Maybe we should have a national conversation about states to let go of, including Texas

Echoing emjaybee here; even solid-red states have a fair amount of progressive residents and others who would be done no favors by removing the protection of the US Constitution from them.

I live in Indiana, and as dopey as Mike Pence and the legislature made the state look with the so-called "religious freedom" bill brouhaha, I wouldn't want to be booted out of the Union because of it.
posted by Gelatin at 12:07 PM on June 16, 2015 [4 favorites]


Facepalm.
posted by etherist at 12:09 PM on June 16, 2015


In 2010 and 2011, [Bass] steered the University of Texas Investment Management Company’s board of directors to put nearly 5% of the then-$19 billion university and pension fund they manage into physical gold by converting options into bullion.
Texans, you must melt this down and make for yourselves a Golden Longhorn which shall go before you.
posted by octobersurprise at 12:10 PM on June 16, 2015 [63 favorites]

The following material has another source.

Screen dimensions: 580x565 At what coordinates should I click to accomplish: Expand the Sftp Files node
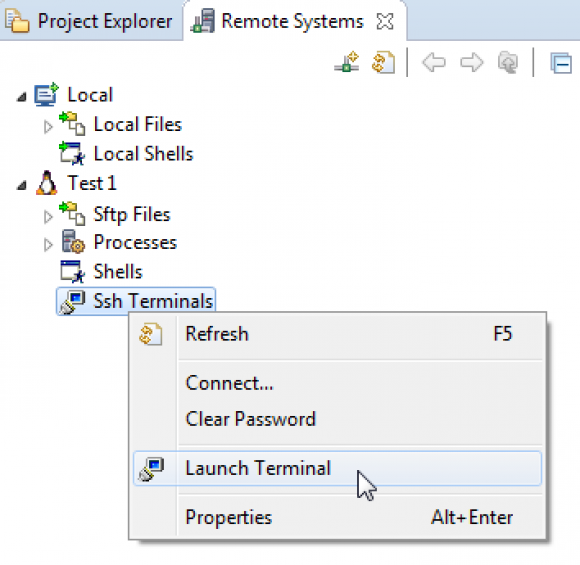coord(48,216)
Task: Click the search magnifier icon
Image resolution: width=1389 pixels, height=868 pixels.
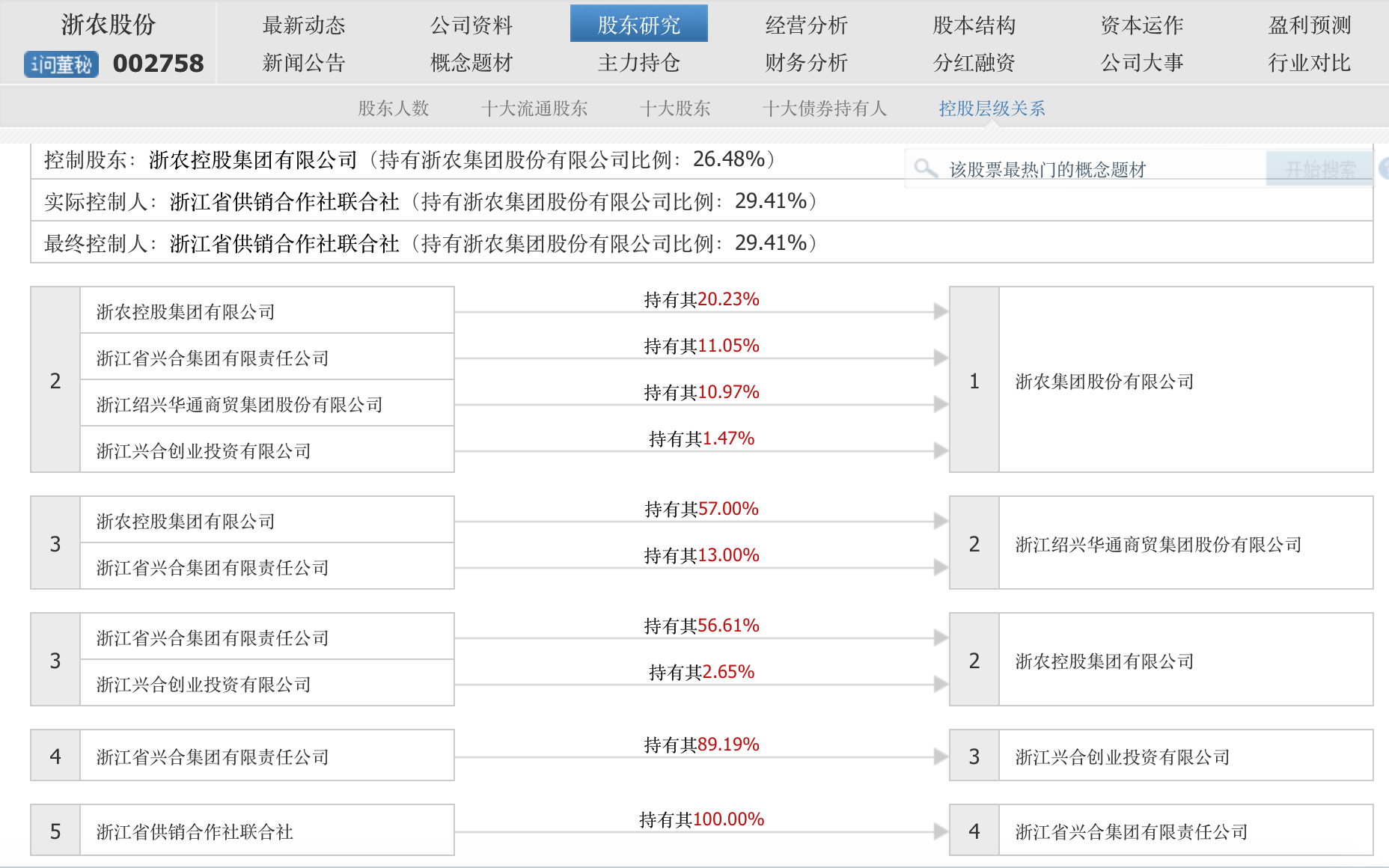Action: pos(925,168)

What could possibly go wrong?
posted by jeff-o-matic at 12:15 PM on June 16, 2015


> Indeed, clockzero, when SHTF all that gold will be shiny junk. Which is why I'm introducing my own legislation tomorrow to establish state-run depositories for .22LR ammunition, gasoline, tool steel, and laudanum.

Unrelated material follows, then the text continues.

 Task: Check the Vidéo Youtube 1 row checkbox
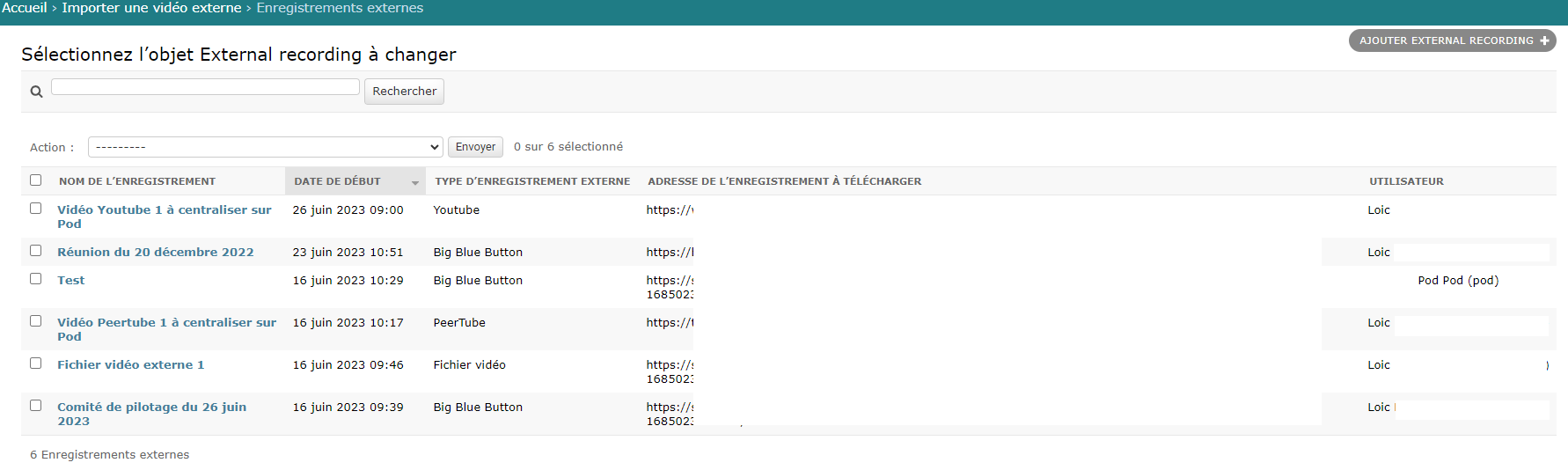tap(36, 209)
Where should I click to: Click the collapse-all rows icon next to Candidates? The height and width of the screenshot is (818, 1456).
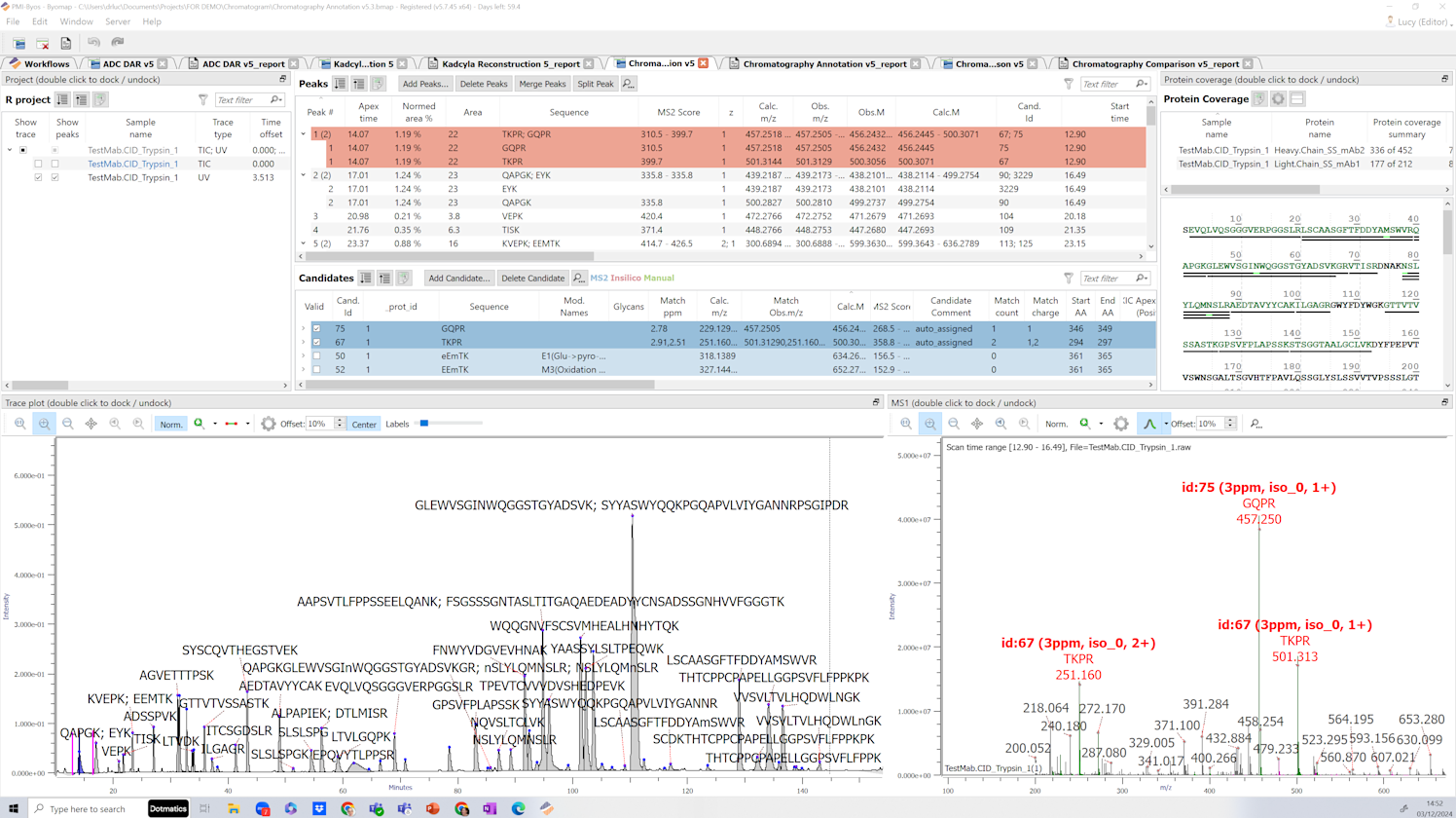pos(384,279)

Someone's looking to become The Bullet Farmer.
posted by Monochrome at 12:15 PM on June 16, 2015 [10 favorites]


I presume that the new gold depository will be the Alamo?
posted by fallingbadgers at 12:16 PM on June 16, 2015 [1 favorite]


There's no need for a new heist movie, this is the heist.
It will be stolen within three years of crossing the Texas state line.
posted by fullerine at 12:17 PM on June 16, 2015 [2 favorites]


I presume that the new gold depository will be the Alamo?

In the basement, right?
posted by mandolin conspiracy at 12:17 PM on June 16, 2015 [10 favorites]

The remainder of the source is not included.